In the FRG there is a problem with a lack of manpower, which is also permanently emphasized by bourgeois politicians. One of many areas where this problem is particularly drastic is, in addition to the health sector and schools, the day care centers. In Germany the new kindergarten year starts on 01 August, which means that many new children will enter the day care centers. In North Rhine-Westphalia alone, 760,619 new children will be cared for in daycare centers or by child minders. However, many parents and guardians are still desperately looking for daycare places. According to a study by the Bertelsmann Foundation, there is a shortage of 100,000 daycare places in North Rhine-Westphalia alone.

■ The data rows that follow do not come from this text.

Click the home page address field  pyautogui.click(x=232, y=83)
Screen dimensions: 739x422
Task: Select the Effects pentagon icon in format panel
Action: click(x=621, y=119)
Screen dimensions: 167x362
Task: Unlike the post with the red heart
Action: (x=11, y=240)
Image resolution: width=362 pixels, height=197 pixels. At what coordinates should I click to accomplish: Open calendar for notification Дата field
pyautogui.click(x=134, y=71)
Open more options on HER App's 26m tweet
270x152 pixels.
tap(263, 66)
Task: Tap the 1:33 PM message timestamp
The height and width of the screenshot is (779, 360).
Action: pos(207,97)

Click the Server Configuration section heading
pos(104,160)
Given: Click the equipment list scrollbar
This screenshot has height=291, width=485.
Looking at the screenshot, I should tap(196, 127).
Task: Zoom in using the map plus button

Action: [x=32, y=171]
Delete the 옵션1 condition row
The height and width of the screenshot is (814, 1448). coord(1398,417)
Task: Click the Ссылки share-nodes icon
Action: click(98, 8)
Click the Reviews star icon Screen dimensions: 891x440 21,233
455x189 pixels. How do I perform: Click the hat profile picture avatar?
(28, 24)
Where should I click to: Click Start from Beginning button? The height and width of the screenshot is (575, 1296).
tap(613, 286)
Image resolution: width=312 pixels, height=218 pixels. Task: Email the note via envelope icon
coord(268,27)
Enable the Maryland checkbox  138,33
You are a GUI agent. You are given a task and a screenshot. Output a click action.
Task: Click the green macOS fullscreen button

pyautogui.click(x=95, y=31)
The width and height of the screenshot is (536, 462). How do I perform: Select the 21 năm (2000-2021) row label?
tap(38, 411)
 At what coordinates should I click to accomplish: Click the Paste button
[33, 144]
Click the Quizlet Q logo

The fact that there are too few Kita places and thus also too few educators is due, among other things, to the fact that many people either no longer enter the profession or drop out. The reasons for this are manifold and also understandable. Far too few personnel on too many children, thereupon a child care and education which is rather child maintenance. The consequence of this is that educators have significantly more sick days than the national average and are also strongly affected by mental illness and burnout. According to a ZDF report, this is one of the reasons why there will be a shortage of more than 230,000 specialists in daycare centers by 2030.

This disastrous situation leads to the fact that kindergartens and towns have to help themselves. But as so often in imperialism, the solutions to a problem are part of the problem. In Mönchengladbach, they are trying to cope with the situation by importing skilled workers from Spain. For two years, more and more Spanish women have been working as educators in Mönchengladbach, and the total number has risen to 30. And as good as it may be for the individual to have found work in Germany and to be paid quite well in comparison, at the end of the day it is a problem for society as a whole when people from other countries are imported here like goods because of their labor and a shortage of educators also arises in the countries of origin. In Grevenbroich Kitas try to loosen the personnel regulation to close the ranks in the Kindergartens. With a further training in the future hobby cooks, hobby craftsmen and hobby musicians are to be employed in Kitas. In Solingen children of parents who do not get a kindergarten place are to be accommodated now in so-called play groups. In the future, the children of working parents are to be cared for in two playgroups for 10 children each for 15 hours a week, i.e. an average of three hours a day. The mockery of this measure can only be topped by the fact that the children are to be accommodated in a former administrative building and in a vacant residential building respectively.

Meanwhile, daycare workers, parents' associations and experts are appealing for more money to be made available for more staff and greater relief. The recently adopted federal budget cuts spending in the social sector, however, to have more money for rearmament and wars. In addition comes that by the 10,8% tariff conclusion in the public service, Kitas which are not concerned by the tariff conclusion like those of free carriers and parents initiatives must fear now that their anyway already few specialists move into better paying Kitas. These examples show that imperialism is no longer able to solve the basic problems of the people. Instead, municipalities and daycare centers everywhere are competing with each other and even outdoing each other in the desperate competition for workers.